PROVIDED TEXT:
** START **

# Another New 23rs On Board!!!



## Resqtool844 (Feb 3, 2007)

We just got our shinny new 23rs and we love it! Oh Yea, Hello everybody! We came from a bad experience with a "06" Travel star hybrid.... Don't want to talk about that right now but we wised up and traded for our new Outback. WOW what a nice camper! We are very excited and I just wanted to say that we are now "Happy Campers!"


----------



## old_tidefan (Nov 23, 2005)

Congrats on the new Outback and welcome! That is a great floor plan


----------



## skippershe (May 22, 2006)

Hi Resqtool844
















to Outbackers

and...Congrats on your new 23rs!

Glad to have you join us








Enjoy and Happy Camping,
Dawn


----------



## ARzark (Aug 9, 2005)

Congrats on your new 23rs!
Welcome to the site and hope you have many happy Outback camping memories


----------



## Oregon_Camper (Sep 13, 2004)

Welcome...Welcome...Welcome.

Glad you found us.









Congrats on the new Outback. You're going to LOVE it.


----------



## Carey (Mar 6, 2012)

Welcome, we have the brother of this model.. 23 roo. They tow nicely..

Carey


----------



## Moosegut (Sep 24, 2005)

Congratulations and welcome aboard.







You're gonna love it. Enjoy.

Scott


----------



## mswalt (Sep 14, 2004)

Resqtool844,

Glad you joined us.

Enjoy your new TT and the forum!

Mark


----------



## toolaidback (Jan 25, 2007)

Congrats on the new Outback. And Welcome to the board


----------



## watervalleykampers (Jan 16, 2007)

Welcome







and congrats on your new 23RS. You're gonna love it!!


----------



## Scrib (Jun 28, 2005)

Welcome aboard! We almost did that hybrid thing, but then we found the Outback!


----------



## Camper Man (Jan 12, 2006)

WELCOME, Resqtool, and glad to have another Virginia Outbacker on board! We've only been "Outbackers" for one year and have made some great friends through this web-site and the four rallies we went to in 2006. Check out the upcoming Easter Weekend Rally in Virginia Beach - and the rally in Luray, Virginia the weekend of June 22-24. Both would be pretty easy trips for you - would be great to have you join us!


----------



## h2oman (Nov 17, 2005)

You have exceptional taste in trailers.


----------



## RizFam (Feb 25, 2006)

*&*


----------



## kmcfetters (May 7, 2005)

Awesome! Welcome!


----------



## Hokie (Jul 10, 2006)

Welcome and great choice with the 23RS Outback! As Camper Man said, we hope to see you at one of the upcoming rallys that aren't too far from you. And don't forget the pig roast rally in the fall up in Lancaster, VA. There are already 25 families signed up!

-Sam


----------



## z-family (Oct 2, 2004)




----------



## Brad1 (Jan 21, 2007)

Welcome! We purchased the same Model. Unfotunately under 5-6" of snow right now.







We half thought about the Hybrid but didn't want to worry about the condensation on the tent fabric and I have heard stories of leaking issues.


----------



## wolfwood (Sep 19, 2005)

*WELCOME TO THE CULT!!!!!!!*
Glad to hear you've climbed out from under whatever transpired with the Hybrid. You should expect MUCH happier times with the Outback AND with US!!!!!



Brad said:


> Unfotunately under 5-6" of snow right now.


WOW, Brad!! I don't think I saw that much snow there over the entire 6 years I lived up in Findlay!!!


----------



## egregg57 (Feb 13, 2006)

Congrats and welcome to your extended family!

Eric


----------

** END **

PROMPT 1:
Turn the listing's lines into a JSON list of strings, one string per line, leaving out blank lines. Begin at the first line of the listing and stop after the line that contains "Looking at the screenshot, I should pos(180,143).".

MATERIAL PROVIDED:
** START **

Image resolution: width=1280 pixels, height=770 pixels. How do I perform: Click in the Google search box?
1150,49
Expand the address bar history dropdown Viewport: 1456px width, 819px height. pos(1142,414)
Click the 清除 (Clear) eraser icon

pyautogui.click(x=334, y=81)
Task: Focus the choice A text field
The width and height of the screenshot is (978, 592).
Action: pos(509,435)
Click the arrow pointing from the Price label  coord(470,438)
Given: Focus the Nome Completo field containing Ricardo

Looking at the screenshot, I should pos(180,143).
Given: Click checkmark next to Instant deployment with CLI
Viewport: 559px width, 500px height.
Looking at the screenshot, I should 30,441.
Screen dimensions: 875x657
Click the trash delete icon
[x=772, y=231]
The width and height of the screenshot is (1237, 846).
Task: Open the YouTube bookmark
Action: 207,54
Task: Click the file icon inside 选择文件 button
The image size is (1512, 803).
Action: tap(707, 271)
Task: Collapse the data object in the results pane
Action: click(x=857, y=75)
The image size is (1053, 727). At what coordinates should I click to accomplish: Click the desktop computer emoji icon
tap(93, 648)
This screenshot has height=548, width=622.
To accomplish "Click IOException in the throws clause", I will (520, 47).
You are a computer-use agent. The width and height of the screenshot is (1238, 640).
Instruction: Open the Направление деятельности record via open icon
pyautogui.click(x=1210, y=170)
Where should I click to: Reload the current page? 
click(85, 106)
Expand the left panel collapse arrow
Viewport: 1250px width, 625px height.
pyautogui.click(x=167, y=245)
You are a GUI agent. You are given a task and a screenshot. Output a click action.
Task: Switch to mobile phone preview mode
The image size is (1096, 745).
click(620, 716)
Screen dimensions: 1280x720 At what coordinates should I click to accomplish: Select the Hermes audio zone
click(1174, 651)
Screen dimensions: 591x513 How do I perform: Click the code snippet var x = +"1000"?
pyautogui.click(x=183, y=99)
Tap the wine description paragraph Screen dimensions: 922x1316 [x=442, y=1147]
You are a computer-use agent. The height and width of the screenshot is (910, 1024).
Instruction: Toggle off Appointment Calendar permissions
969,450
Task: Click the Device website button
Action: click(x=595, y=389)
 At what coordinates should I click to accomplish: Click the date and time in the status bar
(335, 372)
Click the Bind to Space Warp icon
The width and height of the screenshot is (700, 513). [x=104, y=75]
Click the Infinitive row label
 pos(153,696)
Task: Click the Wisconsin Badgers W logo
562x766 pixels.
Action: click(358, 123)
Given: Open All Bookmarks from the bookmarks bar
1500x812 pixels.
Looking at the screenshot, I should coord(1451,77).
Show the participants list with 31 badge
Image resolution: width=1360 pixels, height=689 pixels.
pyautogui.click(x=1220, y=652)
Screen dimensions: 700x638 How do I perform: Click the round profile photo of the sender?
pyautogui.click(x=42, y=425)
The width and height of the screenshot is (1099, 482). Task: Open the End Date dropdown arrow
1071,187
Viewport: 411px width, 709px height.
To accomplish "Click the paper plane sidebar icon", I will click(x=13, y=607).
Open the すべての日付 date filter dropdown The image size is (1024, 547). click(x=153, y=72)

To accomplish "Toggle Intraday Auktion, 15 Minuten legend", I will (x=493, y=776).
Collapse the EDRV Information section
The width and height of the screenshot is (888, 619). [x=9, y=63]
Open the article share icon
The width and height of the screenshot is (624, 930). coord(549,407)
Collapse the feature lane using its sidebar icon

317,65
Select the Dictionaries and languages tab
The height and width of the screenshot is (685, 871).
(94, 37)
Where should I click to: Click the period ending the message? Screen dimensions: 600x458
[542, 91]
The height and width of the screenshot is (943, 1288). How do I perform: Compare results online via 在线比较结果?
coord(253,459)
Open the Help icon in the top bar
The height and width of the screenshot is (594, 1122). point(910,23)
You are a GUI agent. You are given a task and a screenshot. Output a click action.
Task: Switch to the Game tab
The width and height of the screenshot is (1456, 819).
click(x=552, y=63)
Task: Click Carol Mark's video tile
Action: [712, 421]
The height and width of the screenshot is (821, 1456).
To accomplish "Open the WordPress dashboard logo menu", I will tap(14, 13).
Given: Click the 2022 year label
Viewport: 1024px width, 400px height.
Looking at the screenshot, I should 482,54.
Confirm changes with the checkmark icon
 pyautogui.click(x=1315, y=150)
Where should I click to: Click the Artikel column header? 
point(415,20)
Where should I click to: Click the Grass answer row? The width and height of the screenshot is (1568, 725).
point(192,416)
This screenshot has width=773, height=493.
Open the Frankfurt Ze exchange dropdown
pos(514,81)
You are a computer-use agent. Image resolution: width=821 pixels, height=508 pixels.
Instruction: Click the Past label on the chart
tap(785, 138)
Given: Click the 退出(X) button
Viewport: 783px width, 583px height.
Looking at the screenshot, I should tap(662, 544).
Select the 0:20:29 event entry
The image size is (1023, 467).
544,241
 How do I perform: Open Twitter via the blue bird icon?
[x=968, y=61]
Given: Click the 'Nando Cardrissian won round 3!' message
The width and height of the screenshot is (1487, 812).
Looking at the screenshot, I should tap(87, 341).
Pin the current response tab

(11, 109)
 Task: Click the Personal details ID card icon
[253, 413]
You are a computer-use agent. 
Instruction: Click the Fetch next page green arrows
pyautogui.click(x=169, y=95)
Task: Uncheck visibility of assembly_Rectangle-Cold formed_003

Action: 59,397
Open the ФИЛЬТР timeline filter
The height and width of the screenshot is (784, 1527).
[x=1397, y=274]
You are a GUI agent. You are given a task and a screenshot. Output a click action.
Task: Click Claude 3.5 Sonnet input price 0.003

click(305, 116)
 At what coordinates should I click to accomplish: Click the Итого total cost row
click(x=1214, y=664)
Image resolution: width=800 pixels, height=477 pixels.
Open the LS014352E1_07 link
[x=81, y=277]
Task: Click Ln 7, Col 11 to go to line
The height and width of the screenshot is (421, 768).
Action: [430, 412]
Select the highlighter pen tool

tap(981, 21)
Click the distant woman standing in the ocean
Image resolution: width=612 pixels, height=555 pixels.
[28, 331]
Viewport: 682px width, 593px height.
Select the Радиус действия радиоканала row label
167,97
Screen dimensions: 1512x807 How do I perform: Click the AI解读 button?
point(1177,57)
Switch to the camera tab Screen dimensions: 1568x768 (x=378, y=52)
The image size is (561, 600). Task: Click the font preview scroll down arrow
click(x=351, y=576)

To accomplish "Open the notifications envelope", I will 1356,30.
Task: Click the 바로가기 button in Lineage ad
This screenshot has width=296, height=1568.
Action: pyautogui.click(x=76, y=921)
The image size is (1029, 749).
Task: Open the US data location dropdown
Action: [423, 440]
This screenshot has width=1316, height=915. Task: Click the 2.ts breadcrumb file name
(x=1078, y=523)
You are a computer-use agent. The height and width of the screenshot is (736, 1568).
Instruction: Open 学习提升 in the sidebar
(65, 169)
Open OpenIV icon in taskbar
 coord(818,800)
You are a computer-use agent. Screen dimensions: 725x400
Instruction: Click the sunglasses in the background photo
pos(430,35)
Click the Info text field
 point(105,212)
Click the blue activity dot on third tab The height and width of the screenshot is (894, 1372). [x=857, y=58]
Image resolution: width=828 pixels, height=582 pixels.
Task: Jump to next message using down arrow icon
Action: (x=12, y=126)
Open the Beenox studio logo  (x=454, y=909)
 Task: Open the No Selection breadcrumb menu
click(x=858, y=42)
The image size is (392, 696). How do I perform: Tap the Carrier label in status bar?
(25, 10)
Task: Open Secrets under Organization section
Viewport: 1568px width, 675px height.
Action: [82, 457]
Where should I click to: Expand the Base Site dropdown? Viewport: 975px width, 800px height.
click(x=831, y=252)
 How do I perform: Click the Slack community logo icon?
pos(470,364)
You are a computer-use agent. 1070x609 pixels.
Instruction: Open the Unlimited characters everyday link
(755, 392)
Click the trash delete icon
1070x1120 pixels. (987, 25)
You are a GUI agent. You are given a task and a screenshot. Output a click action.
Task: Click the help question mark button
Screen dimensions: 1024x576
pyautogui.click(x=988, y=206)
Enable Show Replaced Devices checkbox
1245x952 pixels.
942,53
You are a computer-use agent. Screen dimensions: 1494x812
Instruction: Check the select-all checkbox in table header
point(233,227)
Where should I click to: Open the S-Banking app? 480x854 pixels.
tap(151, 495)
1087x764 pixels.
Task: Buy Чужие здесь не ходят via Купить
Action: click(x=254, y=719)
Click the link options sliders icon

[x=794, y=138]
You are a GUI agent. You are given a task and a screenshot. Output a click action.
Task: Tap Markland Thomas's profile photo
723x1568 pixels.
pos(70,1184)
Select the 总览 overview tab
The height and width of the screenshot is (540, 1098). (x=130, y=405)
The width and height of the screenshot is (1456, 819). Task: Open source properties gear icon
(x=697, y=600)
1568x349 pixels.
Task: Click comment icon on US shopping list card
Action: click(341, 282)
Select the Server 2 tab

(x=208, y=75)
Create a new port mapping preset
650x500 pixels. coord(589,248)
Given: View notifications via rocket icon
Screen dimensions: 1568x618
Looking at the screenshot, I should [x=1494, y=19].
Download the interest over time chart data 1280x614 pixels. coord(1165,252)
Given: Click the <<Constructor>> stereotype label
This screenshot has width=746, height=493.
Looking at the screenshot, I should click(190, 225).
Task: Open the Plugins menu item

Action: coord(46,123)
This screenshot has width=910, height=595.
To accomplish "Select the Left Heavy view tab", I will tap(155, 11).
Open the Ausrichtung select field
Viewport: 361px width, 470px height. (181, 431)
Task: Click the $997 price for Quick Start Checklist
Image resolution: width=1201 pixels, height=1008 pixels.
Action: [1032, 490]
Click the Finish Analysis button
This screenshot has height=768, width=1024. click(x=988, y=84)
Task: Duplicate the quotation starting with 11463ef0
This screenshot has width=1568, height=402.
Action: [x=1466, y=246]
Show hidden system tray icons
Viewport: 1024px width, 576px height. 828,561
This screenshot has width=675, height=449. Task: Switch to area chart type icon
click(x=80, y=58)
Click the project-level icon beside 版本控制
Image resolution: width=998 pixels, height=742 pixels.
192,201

** END **

PROMPT 2:
From the forum thread, print the passage that begins at the words "## Scrib (Jun" and stops after the words "you join us!", with no changes.

RIGHT ANSWER 1:
[
  "Image resolution: width=1280 pixels, height=770 pixels. How do I perform: Click in the Google search box?",
  "1150,49",
  "Expand the address bar history dropdown Viewport: 1456px width, 819px height. pos(1142,414)",
  "Click the 清除 (Clear) eraser icon",
  "pyautogui.click(x=334, y=81)",
  "Task: Focus the choice A text field",
  "The width and height of the screenshot is (978, 592).",
  "Action: pos(509,435)",
  "Click the arrow pointing from the Price label  coord(470,438)",
  "Given: Focus the Nome Completo field containing Ricardo",
  "Looking at the screenshot, I should pos(180,143)."
]

RIGHT ANSWER 2:
## Scrib (Jun 28, 2005)

Welcome aboard! We almost did that hybrid thing, but then we found the Outback!


----------



## Camper Man (Jan 12, 2006)

WELCOME, Resqtool, and glad to have another Virginia Outbacker on board! We've only been "Outbackers" for one year and have made some great friends through this web-site and the four rallies we went to in 2006. Check out the upcoming Easter Weekend Rally in Virginia Beach - and the rally in Luray, Virginia the weekend of June 22-24. Both would be pretty easy trips for you - would be great to have you join us!